** Work instruction **
Go to the line holding "Task: Open the Run frequency dropdown" in the entries below and write out exactly every line down to and including the line holding "Go to browser".

★ ★ ★ ★ ★ ★ ★

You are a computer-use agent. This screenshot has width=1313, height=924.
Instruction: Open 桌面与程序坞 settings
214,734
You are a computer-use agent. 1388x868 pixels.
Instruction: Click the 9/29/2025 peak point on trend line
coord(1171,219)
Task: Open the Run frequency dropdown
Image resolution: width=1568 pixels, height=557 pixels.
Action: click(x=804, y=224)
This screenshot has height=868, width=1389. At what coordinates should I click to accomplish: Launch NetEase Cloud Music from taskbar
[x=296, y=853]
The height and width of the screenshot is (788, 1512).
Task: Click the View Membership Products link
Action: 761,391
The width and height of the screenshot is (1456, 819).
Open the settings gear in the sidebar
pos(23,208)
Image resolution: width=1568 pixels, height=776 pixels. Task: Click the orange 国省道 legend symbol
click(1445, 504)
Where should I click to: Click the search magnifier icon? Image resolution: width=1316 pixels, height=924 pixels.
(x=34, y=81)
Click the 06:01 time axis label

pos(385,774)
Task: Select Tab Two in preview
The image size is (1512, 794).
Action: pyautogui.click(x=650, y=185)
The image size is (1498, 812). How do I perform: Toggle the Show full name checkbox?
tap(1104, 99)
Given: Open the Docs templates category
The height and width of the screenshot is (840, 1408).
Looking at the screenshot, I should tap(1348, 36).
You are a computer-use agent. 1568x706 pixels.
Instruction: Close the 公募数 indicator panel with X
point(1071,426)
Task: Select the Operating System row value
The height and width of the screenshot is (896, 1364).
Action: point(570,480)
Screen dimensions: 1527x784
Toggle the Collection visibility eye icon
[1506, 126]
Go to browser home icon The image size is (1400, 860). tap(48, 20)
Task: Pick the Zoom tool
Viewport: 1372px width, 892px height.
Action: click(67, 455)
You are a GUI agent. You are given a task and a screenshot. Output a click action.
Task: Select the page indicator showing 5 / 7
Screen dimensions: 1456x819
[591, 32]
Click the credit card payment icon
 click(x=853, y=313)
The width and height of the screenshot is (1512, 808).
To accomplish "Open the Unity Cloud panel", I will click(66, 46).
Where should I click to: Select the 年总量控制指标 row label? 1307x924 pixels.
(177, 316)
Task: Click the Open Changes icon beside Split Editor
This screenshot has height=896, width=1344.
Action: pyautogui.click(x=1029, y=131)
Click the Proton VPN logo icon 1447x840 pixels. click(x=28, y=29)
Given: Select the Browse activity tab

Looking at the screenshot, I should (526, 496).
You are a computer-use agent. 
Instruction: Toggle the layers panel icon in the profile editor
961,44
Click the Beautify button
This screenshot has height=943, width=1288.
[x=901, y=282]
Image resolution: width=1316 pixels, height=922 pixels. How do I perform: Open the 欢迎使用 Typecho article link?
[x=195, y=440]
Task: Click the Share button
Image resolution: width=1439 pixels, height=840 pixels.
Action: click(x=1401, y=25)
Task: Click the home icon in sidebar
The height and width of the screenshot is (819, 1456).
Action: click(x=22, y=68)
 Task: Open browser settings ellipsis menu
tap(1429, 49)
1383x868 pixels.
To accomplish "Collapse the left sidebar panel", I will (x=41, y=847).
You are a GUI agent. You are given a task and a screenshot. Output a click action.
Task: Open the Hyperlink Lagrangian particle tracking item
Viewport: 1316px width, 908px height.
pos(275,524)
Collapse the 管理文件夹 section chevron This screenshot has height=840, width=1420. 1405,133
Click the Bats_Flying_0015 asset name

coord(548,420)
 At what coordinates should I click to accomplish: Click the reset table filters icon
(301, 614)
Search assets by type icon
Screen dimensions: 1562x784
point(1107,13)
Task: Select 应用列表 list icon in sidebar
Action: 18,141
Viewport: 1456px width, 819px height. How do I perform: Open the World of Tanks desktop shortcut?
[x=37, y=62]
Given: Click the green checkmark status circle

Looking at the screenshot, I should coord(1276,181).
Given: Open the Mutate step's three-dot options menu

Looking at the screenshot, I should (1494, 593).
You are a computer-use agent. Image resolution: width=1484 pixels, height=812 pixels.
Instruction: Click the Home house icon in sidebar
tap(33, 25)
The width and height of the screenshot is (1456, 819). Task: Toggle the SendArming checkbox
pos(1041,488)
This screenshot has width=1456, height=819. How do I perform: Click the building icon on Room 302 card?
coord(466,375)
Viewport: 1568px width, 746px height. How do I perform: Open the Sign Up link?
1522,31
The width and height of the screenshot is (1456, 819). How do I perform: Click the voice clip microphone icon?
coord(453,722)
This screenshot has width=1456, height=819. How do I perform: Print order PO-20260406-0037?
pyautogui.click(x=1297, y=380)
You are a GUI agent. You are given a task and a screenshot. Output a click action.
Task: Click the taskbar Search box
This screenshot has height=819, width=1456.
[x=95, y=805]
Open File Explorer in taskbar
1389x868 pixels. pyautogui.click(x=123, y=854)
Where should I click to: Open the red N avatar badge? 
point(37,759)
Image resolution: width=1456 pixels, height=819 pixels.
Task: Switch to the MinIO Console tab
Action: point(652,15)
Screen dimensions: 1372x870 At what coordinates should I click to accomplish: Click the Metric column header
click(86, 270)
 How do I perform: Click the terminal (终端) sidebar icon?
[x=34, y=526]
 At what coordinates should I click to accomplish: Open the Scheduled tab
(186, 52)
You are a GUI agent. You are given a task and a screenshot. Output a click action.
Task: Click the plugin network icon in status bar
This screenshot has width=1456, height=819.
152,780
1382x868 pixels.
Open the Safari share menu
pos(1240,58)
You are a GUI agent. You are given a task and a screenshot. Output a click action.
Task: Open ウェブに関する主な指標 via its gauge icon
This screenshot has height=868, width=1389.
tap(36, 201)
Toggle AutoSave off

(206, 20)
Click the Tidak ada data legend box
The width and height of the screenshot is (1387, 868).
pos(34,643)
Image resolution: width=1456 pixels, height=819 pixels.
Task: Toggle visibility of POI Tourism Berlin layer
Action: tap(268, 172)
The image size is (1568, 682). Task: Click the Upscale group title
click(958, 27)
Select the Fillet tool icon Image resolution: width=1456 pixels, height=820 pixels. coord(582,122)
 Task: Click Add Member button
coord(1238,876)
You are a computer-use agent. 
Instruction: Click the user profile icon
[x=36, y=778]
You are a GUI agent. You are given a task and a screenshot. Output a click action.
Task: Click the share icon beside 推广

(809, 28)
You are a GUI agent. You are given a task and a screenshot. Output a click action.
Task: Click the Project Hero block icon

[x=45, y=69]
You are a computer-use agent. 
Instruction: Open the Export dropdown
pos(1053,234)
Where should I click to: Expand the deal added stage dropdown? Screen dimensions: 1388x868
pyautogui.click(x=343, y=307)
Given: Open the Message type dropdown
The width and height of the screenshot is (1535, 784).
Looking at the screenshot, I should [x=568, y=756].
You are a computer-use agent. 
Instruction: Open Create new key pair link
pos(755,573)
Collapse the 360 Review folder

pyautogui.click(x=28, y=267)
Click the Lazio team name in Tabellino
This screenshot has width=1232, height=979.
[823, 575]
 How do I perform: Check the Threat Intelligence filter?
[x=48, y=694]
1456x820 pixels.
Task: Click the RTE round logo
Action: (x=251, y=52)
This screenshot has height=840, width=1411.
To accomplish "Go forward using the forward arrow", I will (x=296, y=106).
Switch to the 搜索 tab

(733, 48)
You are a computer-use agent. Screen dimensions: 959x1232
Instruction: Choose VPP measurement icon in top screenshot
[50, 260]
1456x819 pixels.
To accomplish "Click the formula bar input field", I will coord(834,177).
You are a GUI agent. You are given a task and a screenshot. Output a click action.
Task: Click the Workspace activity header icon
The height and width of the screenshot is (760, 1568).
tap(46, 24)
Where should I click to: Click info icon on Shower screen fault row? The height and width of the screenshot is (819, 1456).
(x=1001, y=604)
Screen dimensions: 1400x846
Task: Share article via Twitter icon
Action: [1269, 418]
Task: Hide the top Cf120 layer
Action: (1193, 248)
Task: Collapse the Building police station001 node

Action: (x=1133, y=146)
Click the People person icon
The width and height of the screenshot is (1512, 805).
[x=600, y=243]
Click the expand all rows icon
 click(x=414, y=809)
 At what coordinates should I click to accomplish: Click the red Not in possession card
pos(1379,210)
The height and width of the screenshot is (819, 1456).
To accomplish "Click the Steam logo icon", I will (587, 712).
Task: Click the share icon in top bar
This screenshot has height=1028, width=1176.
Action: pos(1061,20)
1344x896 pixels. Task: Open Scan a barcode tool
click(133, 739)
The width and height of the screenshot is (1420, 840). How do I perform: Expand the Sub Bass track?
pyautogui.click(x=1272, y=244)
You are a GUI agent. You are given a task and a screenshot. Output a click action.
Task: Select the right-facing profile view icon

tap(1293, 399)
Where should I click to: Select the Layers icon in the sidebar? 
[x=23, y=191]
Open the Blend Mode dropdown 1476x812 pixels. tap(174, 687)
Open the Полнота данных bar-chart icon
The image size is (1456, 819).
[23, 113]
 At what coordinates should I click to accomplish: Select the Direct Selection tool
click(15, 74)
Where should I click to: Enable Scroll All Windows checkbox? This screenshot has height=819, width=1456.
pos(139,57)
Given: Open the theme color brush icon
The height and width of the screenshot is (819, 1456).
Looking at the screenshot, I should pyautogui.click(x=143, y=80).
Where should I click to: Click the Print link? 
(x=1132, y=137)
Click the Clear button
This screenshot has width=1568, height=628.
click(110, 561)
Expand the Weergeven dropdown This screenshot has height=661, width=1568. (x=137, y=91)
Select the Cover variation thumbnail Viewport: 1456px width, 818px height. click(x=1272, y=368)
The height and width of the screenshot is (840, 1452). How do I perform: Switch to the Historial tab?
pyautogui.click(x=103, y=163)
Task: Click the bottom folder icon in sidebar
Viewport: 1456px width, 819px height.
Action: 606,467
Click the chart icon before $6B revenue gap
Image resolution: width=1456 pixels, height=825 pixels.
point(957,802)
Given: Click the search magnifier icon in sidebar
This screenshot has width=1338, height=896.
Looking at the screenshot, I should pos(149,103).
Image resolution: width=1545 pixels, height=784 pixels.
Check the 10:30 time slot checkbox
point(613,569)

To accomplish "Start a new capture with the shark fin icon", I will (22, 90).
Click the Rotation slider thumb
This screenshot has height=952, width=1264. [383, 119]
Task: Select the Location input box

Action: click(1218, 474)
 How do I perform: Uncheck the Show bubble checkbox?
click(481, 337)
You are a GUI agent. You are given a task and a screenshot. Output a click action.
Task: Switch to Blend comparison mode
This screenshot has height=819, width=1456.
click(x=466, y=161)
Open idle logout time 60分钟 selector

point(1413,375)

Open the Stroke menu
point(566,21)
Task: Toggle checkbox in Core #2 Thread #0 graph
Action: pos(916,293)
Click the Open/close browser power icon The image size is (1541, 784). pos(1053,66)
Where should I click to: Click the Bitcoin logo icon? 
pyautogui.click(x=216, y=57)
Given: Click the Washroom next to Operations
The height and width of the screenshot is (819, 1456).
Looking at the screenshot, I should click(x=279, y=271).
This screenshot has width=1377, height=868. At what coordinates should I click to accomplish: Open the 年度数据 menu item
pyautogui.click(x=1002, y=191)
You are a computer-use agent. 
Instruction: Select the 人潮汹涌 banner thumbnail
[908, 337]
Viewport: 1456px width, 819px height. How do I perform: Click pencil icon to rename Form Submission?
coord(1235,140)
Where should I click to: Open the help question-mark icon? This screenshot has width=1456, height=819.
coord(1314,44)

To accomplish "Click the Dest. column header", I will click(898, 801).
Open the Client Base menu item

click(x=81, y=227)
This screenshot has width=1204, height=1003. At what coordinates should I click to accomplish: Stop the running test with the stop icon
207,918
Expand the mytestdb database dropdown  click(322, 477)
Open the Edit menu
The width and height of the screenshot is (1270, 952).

★ ★ ★ ★ ★ ★ ★

** Completed task **
Task: Open the Run frequency dropdown
Image resolution: width=1568 pixels, height=557 pixels.
Action: click(x=804, y=224)
This screenshot has height=868, width=1389. At what coordinates should I click to accomplish: Launch NetEase Cloud Music from taskbar
[x=296, y=853]
The height and width of the screenshot is (788, 1512).
Task: Click the View Membership Products link
Action: 761,391
The width and height of the screenshot is (1456, 819).
Open the settings gear in the sidebar
pos(23,208)
Image resolution: width=1568 pixels, height=776 pixels. Task: Click the orange 国省道 legend symbol
click(1445, 504)
Where should I click to: Click the search magnifier icon? Image resolution: width=1316 pixels, height=924 pixels.
(x=34, y=81)
Click the 06:01 time axis label

pos(385,774)
Task: Select Tab Two in preview
The image size is (1512, 794).
Action: pyautogui.click(x=650, y=185)
The image size is (1498, 812). How do I perform: Toggle the Show full name checkbox?
tap(1104, 99)
Given: Open the Docs templates category
The height and width of the screenshot is (840, 1408).
Looking at the screenshot, I should tap(1348, 36).
You are a computer-use agent. 1568x706 pixels.
Instruction: Close the 公募数 indicator panel with X
point(1071,426)
Task: Select the Operating System row value
The height and width of the screenshot is (896, 1364).
Action: point(570,480)
Screen dimensions: 1527x784
Toggle the Collection visibility eye icon
[1506, 126]
Go to browser home icon The image size is (1400, 860). tap(48, 20)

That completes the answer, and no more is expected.